Filmmaker Spike Lee urged the US team members to wear T-shirts that read, “BP Sucks.”

The finger-pointing prompted a former British ambassador to Washington, Christopher Meyer, to say relations between the two countries are in “a bit of a crisis.”

Obama, under mounting pressure to get tough with BP, said this week that he would have fired the firm’s CEO, Tony Hayward, and that he wanted to find out “whose ass to kick.”

Fellow Democrats including House Speaker Nancy Pelosi demanded that BP suspend its rich stock-dividend payments until it pays for the Gulf cleanup — and Obama has raised questions about it, too.

The BBC reported yesterday that the United States won the first round and that BP’s board will announce it is shelving this quarter’s dividend payment after Obama confronts Hayward and board chairman Carl-Henric Svanberg at the White House next Wednesday.

But British newspapers have fired back, with screaming headlines accusing Obama of trying to steal Grandmum’s nest egg.

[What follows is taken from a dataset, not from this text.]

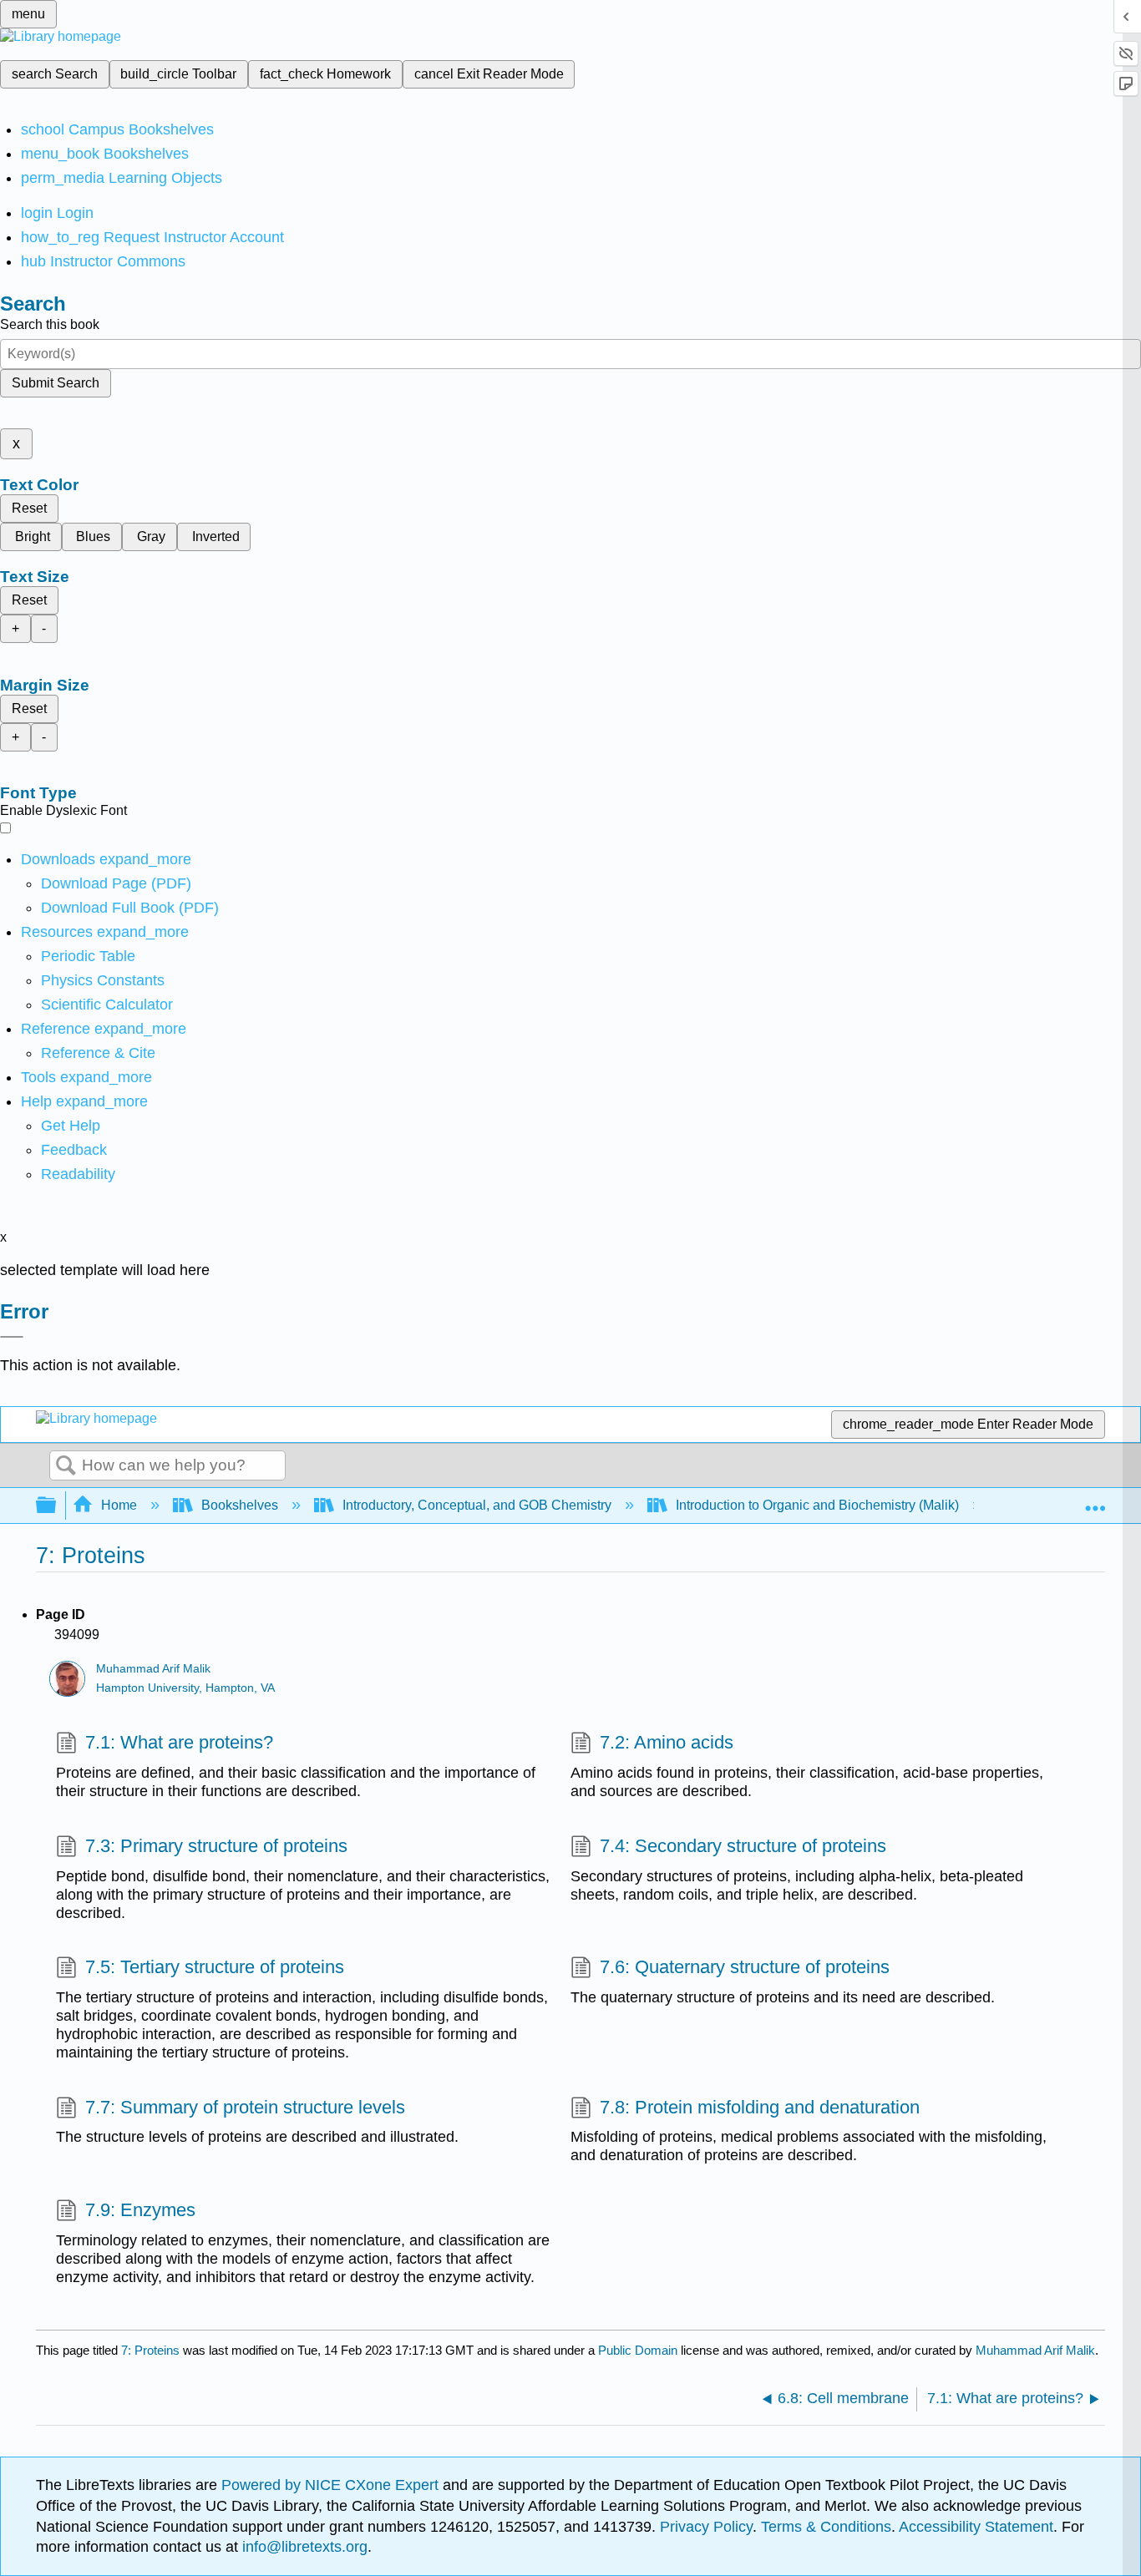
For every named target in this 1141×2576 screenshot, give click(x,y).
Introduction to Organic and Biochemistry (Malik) (817, 1505)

“Obama’s boot on the throat of British pensioners,” blared Thursday’s front page of The Daily Telegraph.

“Obama is killing all our pensions,” said The Daily Express.

About 25 percent of BP stock is owned by British pension funds. That means 18 million retirees across the pond face losing $140 each quarter a dividend payment is not made — even though the company has been profitable.

US officials have also warned of possible criminal charges against BP, as well as fines of up to $4,300 for every barrel of oil leaked into the Gulf.